* **WHAT NEEDS TO BE DONE**
Lines to return, exactly: from the line with "How do I perform: Click" to the line with "Click the logout" in the entries below, both included.

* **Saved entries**
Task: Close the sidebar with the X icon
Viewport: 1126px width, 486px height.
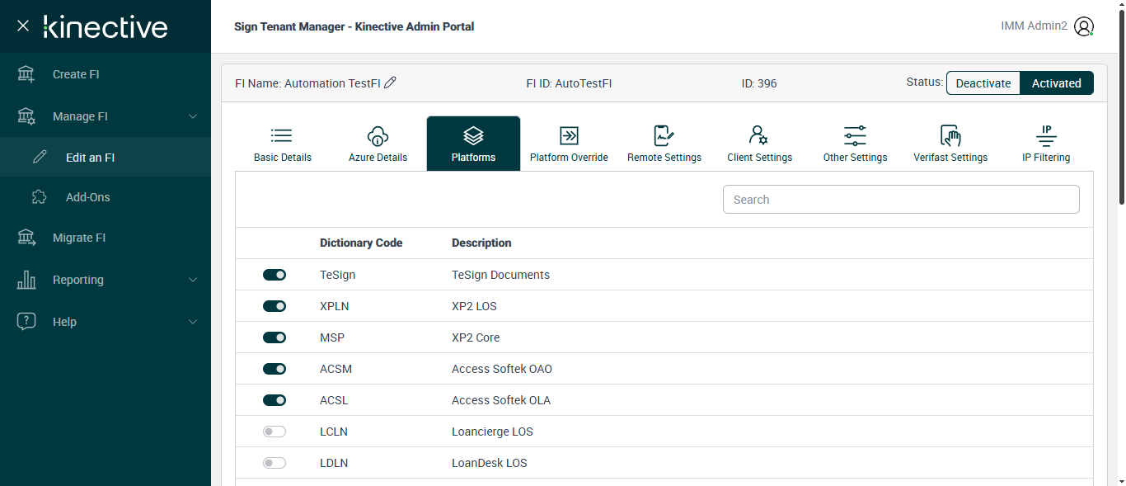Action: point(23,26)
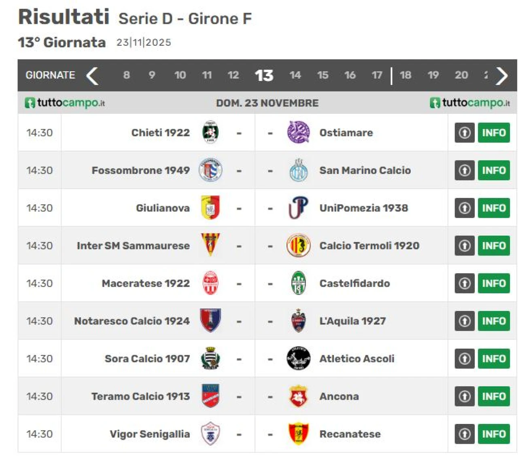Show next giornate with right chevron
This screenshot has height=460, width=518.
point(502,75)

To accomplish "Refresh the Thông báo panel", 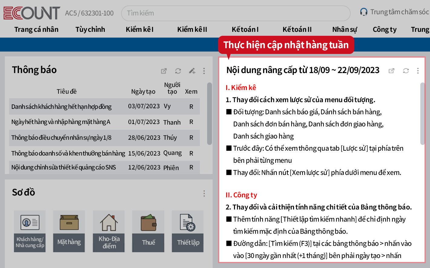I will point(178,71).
==
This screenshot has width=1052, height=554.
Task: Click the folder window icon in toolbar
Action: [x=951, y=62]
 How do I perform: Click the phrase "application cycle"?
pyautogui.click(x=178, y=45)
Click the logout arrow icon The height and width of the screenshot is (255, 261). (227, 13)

* **RESULT**
 How do I perform: Click the phrase "application cycle"?
pyautogui.click(x=178, y=45)
Click the logout arrow icon The height and width of the screenshot is (255, 261). (227, 13)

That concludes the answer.